Wednesday, May 14, 2014: 14:40
Hamilton, Ground Level (Hilton Orlando Bonnet Creek)
X. Song, Y. Chen (National Energy Technology Laboratory - Regional University Alliance, Department of Mechanical & Aerospace Engineering, West Virginia University), S. Chen (Department of Mechanical & Aerospace Engineering, West Virginia University), G. Hackett, S. Lee, and K. Gerdes (U.S. Department of Energy, National Energy Technology Laboratory)
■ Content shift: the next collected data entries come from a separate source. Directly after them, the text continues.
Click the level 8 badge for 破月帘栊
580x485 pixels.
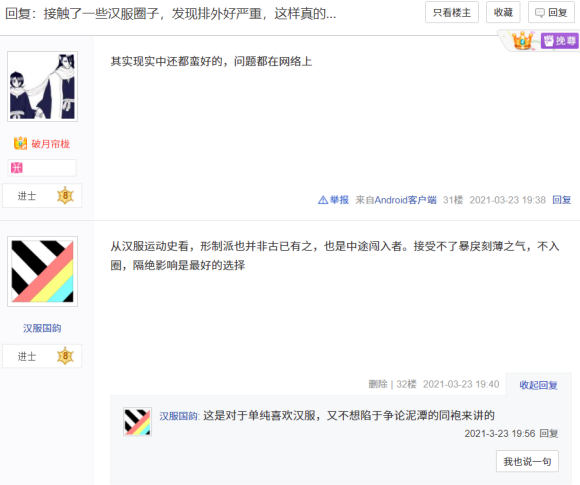65,195
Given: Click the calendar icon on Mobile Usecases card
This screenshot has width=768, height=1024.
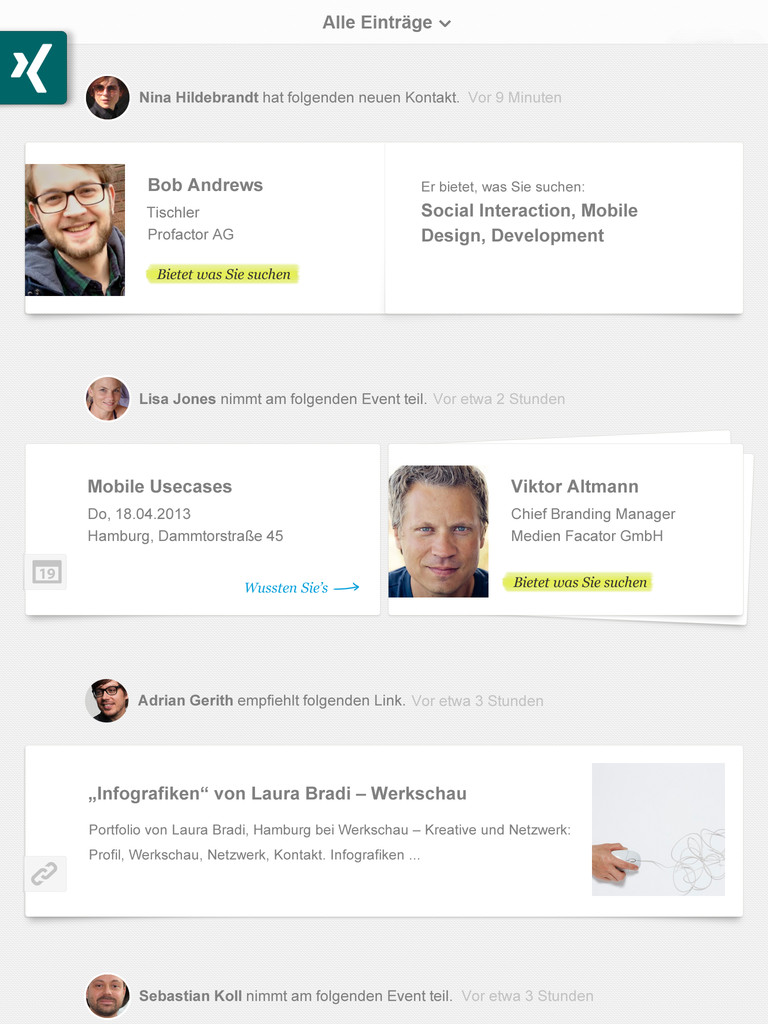Looking at the screenshot, I should [x=46, y=572].
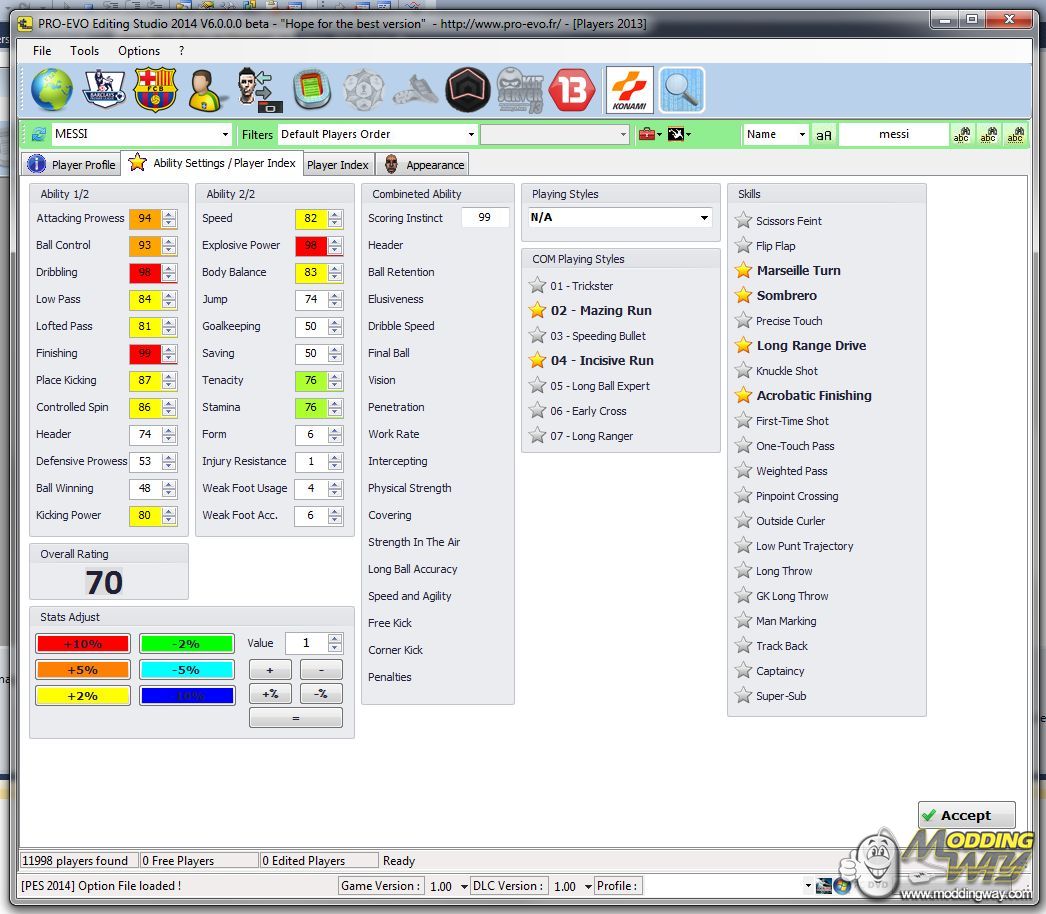1046x914 pixels.
Task: Switch to the Appearance tab
Action: point(424,165)
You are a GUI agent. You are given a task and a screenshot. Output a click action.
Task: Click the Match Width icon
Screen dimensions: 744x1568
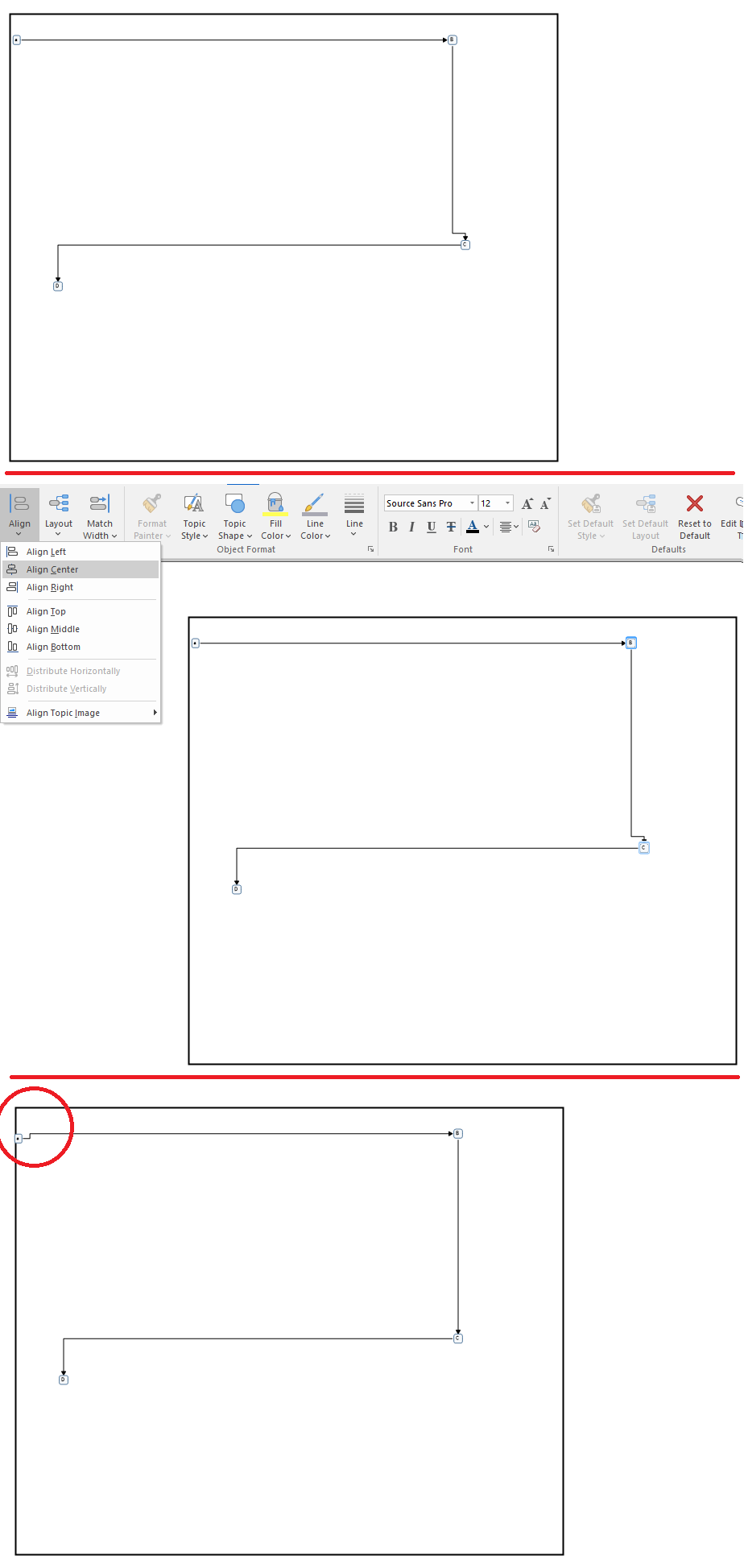point(100,505)
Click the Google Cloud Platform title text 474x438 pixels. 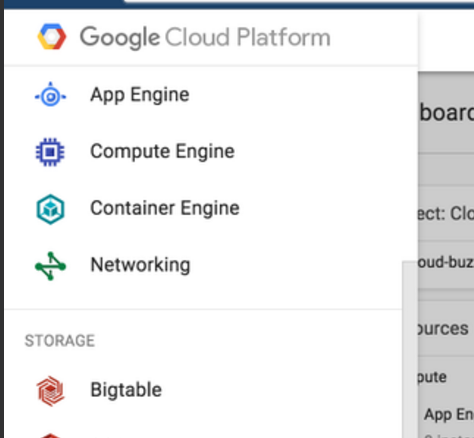(x=205, y=38)
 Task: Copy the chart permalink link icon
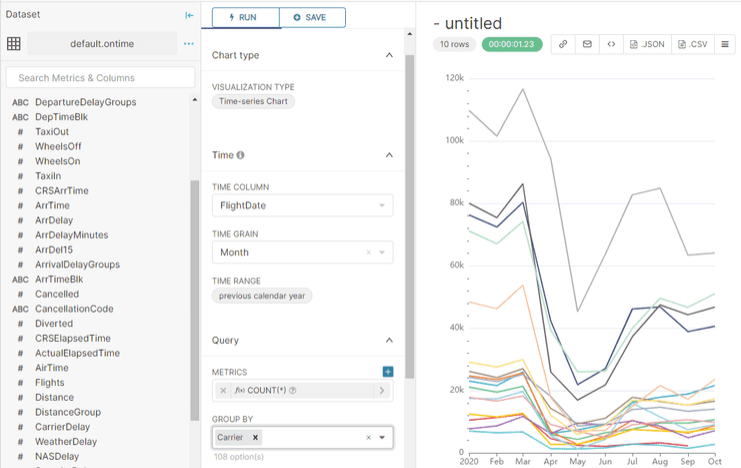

In Solid Oxide Fuel Cells (SOFCs), electrochemical reactions take place at the triple-phase boundaries (TPBs) between the electrolyte, the electrode and the gaseous reactant.  Small changes in TPB structure or chemistry, and the interface between electrode and electrolyte can drastically affect SOFC performance and lifetime. However, very limited experimental work has been reported on the nanostructure and chemistry evolution of the interface and TPBs in the SOFC upon cell operation. The present work employed Transmission Electron Microscopy (TEM) to investigate the nanostructure and chemistry of the grain boundaries and interfaces including TPB in both anode and cathodes of SOFC.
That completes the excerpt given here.